Athena. A picture of her formed in my mind: tall and slim and incredibly beautiful, with lustrous dark hair and solemn silver-gray eyes.

“We’re all playthings for the gods,” Nikkos was saying. “They pull the strings and we jump.”

“I don’t believe that,” said the man next to him. “I live my own life; nobody pulls my strings.”

But we are here to do the gods’ bidding , I thought. At least I am. I felt certain of that. Yet—what did the gods want me to do? Who was I, really, and why was I here? There was no answer in my mind, no message from the gods to enlighten me.
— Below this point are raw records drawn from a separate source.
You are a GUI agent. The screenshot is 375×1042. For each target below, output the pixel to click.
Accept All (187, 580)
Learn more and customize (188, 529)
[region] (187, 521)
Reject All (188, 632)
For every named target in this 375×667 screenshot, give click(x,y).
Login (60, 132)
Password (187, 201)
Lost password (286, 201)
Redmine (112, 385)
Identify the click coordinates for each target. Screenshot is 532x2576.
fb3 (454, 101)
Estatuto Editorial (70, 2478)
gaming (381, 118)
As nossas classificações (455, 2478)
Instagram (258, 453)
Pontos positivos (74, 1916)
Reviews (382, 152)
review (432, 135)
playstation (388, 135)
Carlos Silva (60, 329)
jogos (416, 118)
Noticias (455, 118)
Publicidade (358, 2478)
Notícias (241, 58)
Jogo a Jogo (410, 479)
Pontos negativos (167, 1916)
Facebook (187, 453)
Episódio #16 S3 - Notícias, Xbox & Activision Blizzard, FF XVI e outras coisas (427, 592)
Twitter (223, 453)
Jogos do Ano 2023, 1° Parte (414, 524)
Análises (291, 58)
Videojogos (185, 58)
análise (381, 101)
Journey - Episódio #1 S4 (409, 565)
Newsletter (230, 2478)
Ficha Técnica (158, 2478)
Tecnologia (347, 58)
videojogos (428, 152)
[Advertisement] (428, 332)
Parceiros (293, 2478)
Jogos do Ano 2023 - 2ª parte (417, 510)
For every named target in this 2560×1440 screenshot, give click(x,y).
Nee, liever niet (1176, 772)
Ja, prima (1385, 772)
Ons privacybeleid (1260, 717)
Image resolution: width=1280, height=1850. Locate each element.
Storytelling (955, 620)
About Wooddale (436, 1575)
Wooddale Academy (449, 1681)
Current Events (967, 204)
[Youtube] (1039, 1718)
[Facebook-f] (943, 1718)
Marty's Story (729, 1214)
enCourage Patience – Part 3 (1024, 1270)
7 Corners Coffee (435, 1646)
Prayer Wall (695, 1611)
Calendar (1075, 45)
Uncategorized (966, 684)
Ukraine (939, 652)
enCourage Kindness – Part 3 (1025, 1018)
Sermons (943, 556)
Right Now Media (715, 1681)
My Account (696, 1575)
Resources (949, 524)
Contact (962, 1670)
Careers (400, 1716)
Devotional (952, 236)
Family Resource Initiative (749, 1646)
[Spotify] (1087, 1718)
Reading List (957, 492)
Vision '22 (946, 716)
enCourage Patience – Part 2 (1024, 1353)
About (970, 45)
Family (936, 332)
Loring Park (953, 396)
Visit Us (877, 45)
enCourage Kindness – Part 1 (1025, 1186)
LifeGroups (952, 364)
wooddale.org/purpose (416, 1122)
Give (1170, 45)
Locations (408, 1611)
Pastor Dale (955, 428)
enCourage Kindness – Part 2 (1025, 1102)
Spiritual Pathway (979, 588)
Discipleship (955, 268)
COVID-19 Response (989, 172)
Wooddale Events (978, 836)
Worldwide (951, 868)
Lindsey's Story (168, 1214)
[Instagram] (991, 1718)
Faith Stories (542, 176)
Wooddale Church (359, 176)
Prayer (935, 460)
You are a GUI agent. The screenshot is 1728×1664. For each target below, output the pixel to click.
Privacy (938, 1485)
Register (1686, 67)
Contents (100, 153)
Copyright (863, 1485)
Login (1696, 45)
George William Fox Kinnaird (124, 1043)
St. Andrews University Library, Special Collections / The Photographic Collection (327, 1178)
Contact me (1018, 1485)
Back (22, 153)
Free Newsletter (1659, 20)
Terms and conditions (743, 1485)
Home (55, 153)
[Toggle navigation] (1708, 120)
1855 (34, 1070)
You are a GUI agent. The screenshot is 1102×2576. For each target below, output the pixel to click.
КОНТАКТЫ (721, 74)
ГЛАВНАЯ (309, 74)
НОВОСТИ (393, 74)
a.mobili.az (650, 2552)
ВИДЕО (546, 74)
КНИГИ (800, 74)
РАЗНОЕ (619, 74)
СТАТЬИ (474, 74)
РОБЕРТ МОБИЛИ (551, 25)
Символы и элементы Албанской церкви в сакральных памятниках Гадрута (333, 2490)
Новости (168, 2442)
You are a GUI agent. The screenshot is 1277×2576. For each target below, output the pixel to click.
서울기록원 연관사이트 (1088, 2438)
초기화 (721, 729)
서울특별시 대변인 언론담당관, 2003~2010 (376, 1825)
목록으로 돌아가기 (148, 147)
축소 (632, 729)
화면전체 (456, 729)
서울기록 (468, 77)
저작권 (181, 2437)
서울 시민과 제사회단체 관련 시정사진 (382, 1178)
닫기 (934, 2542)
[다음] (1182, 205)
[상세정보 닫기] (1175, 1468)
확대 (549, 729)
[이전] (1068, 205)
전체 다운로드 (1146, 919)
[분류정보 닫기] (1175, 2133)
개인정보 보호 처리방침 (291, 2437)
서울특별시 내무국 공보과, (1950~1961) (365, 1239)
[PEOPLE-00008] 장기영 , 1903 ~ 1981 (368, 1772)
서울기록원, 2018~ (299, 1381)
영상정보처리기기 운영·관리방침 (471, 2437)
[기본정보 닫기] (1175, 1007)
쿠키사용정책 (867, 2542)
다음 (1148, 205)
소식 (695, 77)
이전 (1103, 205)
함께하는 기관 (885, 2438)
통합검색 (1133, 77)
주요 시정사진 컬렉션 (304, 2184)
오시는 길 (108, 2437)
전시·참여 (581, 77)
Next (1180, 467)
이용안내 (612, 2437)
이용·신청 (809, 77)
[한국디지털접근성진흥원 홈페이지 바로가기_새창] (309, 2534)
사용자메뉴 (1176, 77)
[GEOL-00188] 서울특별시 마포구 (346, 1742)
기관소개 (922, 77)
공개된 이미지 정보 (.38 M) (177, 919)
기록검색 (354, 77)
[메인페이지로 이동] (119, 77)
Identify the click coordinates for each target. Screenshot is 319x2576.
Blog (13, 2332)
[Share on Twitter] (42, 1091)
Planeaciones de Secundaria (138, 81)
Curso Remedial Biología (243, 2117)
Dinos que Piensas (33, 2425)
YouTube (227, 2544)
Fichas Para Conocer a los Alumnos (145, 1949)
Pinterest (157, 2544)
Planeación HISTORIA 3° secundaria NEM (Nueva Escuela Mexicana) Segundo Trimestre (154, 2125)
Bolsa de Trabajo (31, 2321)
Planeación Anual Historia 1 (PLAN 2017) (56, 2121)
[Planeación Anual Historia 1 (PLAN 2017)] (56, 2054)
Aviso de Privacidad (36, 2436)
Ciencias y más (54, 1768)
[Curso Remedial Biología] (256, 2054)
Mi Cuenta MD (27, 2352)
The fire sputtered low and the men began to wrap themselves in cloaks or blankets and stretch out for sleep. I had nothing but the grimy, skirted chiton of sweat-stained linen that I was wearing. My bronze breastplate and greaves and helmet rested on the ground beside me. Yet as soon as I realized that the night wind was chilling me, I clamped down on my peripheral circulation and consciously speeded my heartbeat to raise my body temperature enough to compensate for the cold.

I did that almost without thinking about it. But then I began to wonder how I could control my body so minutely. And how I knew what I was doing. Somehow I realized that this was far beyond the capabilities of other men. In the battle I had been able to fight and kill without being scratched. I could see everything in slow motion, yet my own reactions were always faster than anyone else’s.

Who am I? I wondered as I laid myself on the hard ground and closed my eyes. Where am I from?